From Seine River First Nation to The Annex: A Sixties Scoop survivor's journey to Toronto

When Melanie Montour was finally reunited with her mother, they no longer spoke the same language.

It was 20 years after Montour was taken from her parent's home as part of the Sixties Sweep.

Montour was just a year old when she says the Fort Frances Children's Aid Society took her from her home on the Seine River First Nation, about 300 kilometres west of Thunder Bay. That was in 1970.

"I remember being in a crib and crying. I was cold and wet and a worker came and picked me up and took me out. She was talking nice, but I didn't understand anything. And that was the last time I remember seeing my mom," Montour, 47, said in an interview with CBC News.

Two decades later, she saw her mother again. But after moving through several foster homes and being adopted by a family on the other side of the province, Montour spoke no Ojibwe and her mother no English.

"We talked through an interpreter."

Montour told her story to CBC News on the same day a hearing on a class-action lawsuit representing other Sixties Scoop survivors unfolded in a downtown Toronto courtroom. The hearing adjourned Tuesday and will resume on Dec. 1.

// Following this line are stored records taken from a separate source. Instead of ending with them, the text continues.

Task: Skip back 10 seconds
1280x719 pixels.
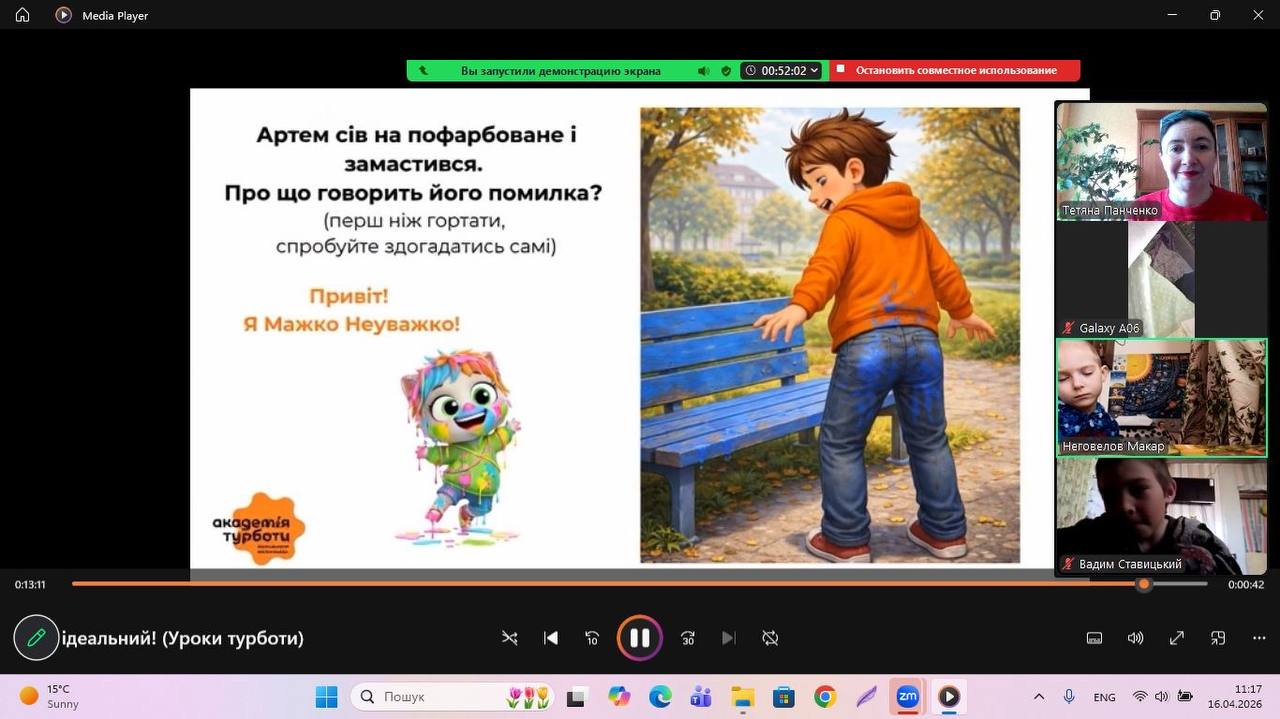Action: (592, 638)
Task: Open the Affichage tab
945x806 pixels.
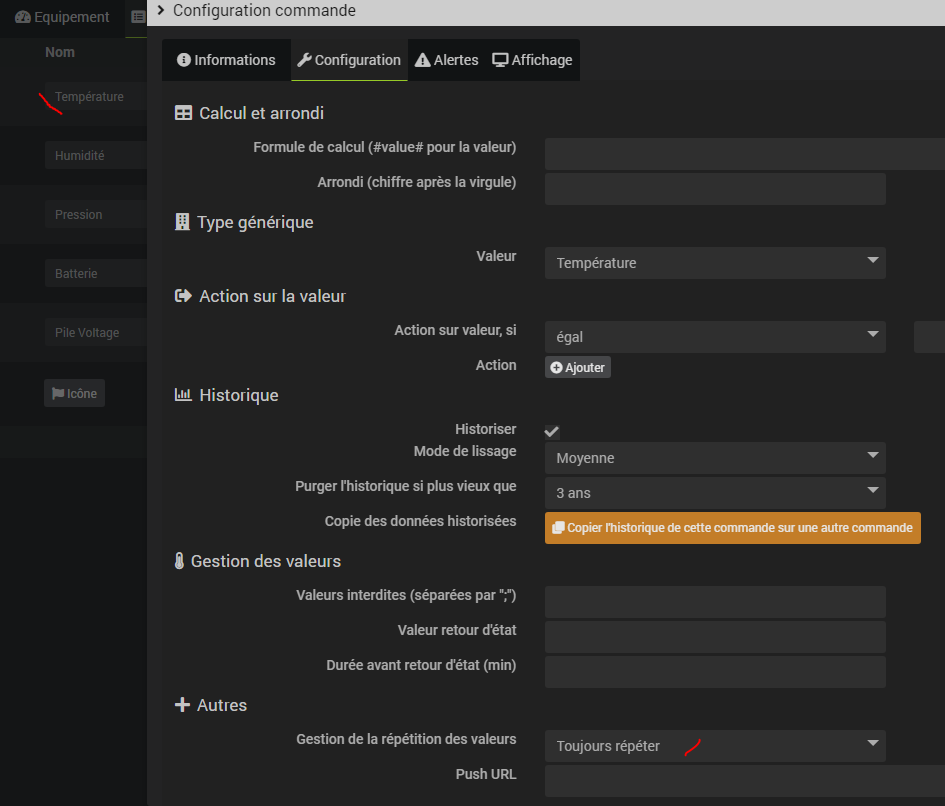Action: [532, 60]
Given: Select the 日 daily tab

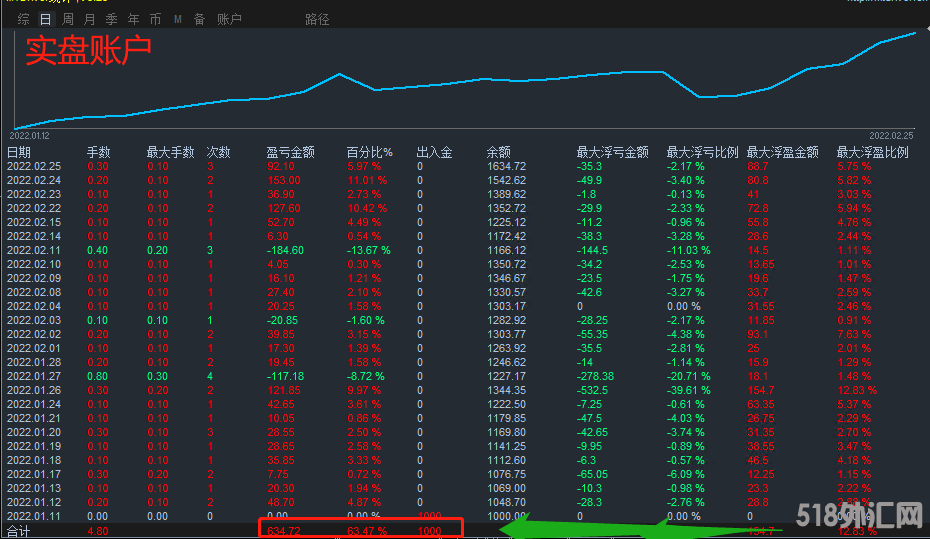Looking at the screenshot, I should pyautogui.click(x=45, y=19).
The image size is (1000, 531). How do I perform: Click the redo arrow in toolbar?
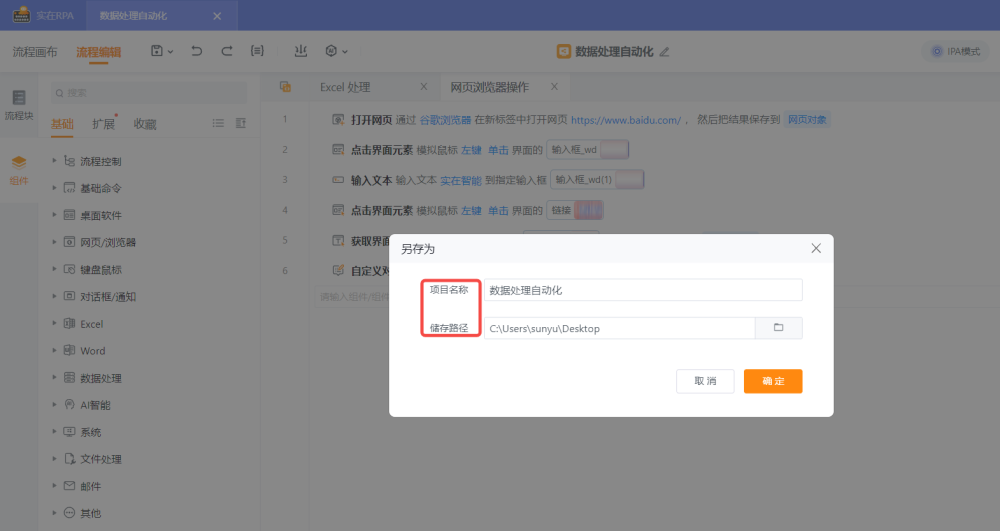(x=227, y=51)
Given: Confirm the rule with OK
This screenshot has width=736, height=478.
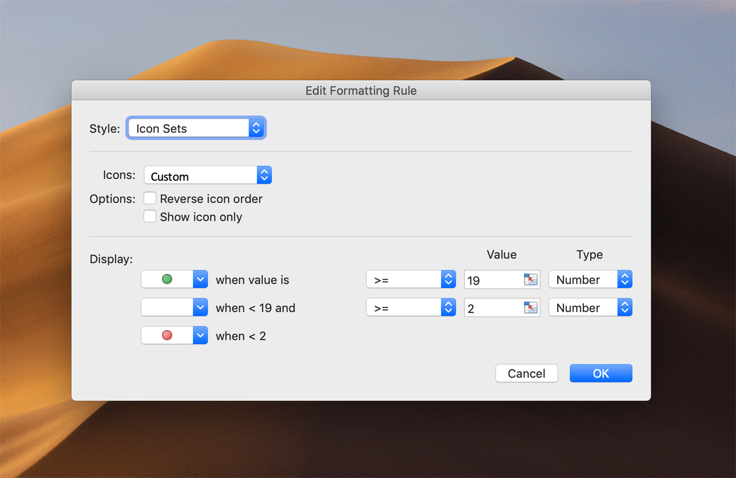Looking at the screenshot, I should 600,373.
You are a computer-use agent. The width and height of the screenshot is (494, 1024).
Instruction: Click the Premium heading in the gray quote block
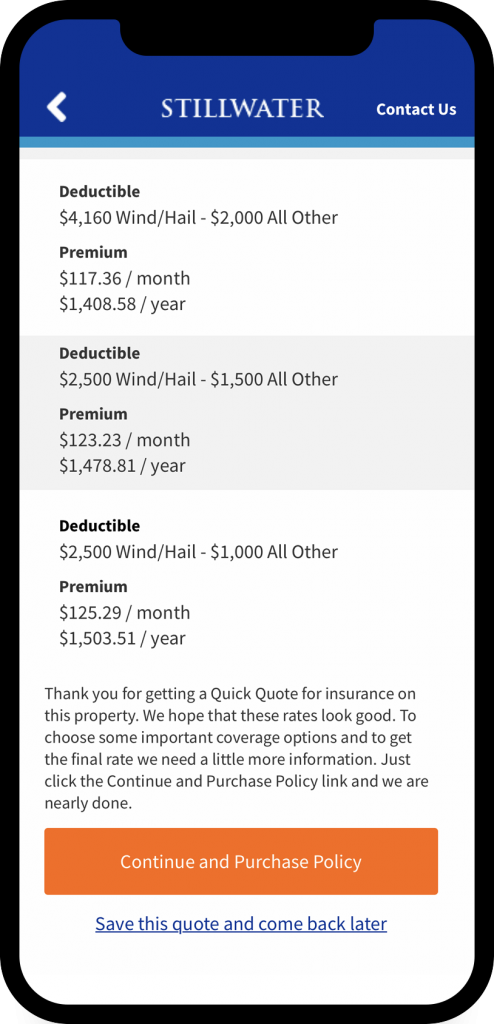(93, 414)
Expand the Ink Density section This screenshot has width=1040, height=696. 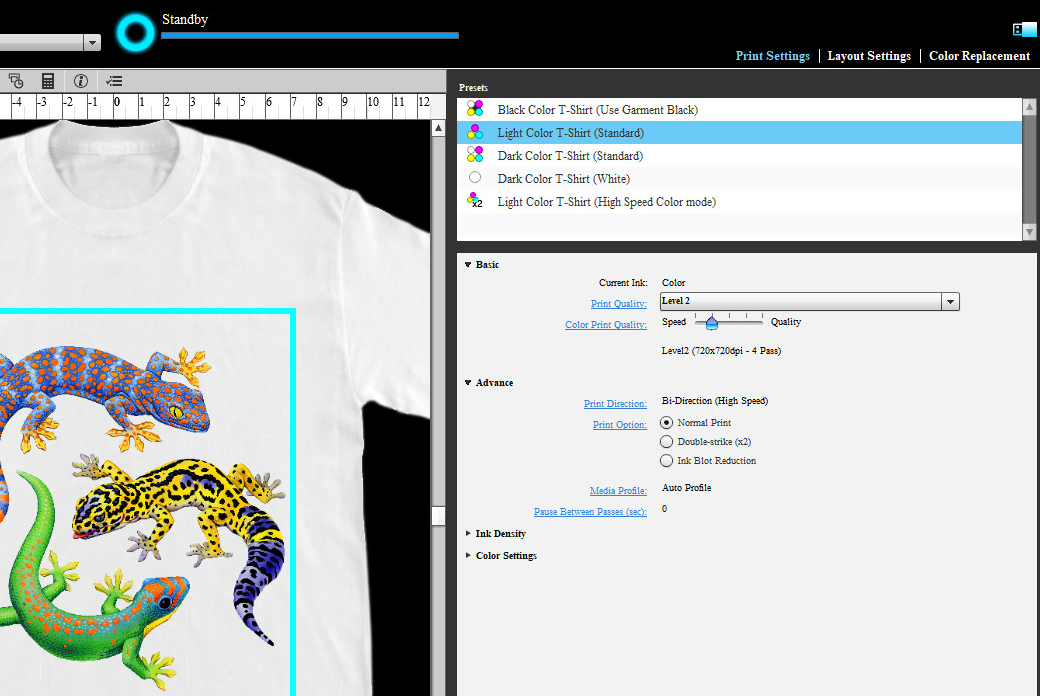500,534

The lawsuit turns on a federal-provincial arrangement, in which Ontario child welfare services placed as many as 16,000 Aboriginal children with non-Native families from 1965 to 1984.

Their unproven claim alleges the children suffered a devastating loss of cultural identity that Canada negligently failed to protect. They want $1.3 billion in various damages, or about $85,000 for each affected person.

Montour, who is not currently part of the Sixties Scoop lawsuit, says she was lucky to have met her biological parents; a result of hard research by her father.

"My dad was working with family services in Fort Frances and somehow he accessed my records. He wasn't supposed to, but he did. He accessed all of the Montours in the database for the library. That was in the 90s and he said that he called about half of the list, around 1,800 Montour's in Canada, and he called until he got me on the phone."

By that time Montour was settled in Six Nations, near Brantford, Ont., where she was adopted. While she was happy to hear from her family, she says the reunion was difficult.

"They expected me to call them mom and dad. It was overwhelming really. I didn't think I had anyone up until that point. I never really thought about it. It was like my family was from Six Nations. And they wanted me to leave Six Nations and come live with them. Just totally integrate back with them. But it was pretty much out of the question at that point because I was raising a family of my own."

Montour now calls Toronto home, although the idea of home is difficult concept for her.

"I'm kind of uprooted, displaced. I'm not close with my family. Either family," she said.

Instead, she says she grounds herself with her artwork. Montour makes aboriginal crafts, jewellry and moccasins, often selling it on the sidewalk in The Annex.

"I feel connected with my culture. That's what keeps me grounded. I'm an artist. I do a lot of painting and carving and I sell my work on the street. That's where it's comfortable for me."

Montour has struggled at times. Feeling detached from her home and from her family, she says she often turned to alcohol.

But Montour says that while many of the children taken during the Sixties Sweep lost touch with their culture and traditions, she's been able to hold on to hers — something she sees as a victory.

"I really felt disconnected for a few years at a time, then I would come back, and I learned my arts and crafts through different people. Self taught. And it was something I felt connected to."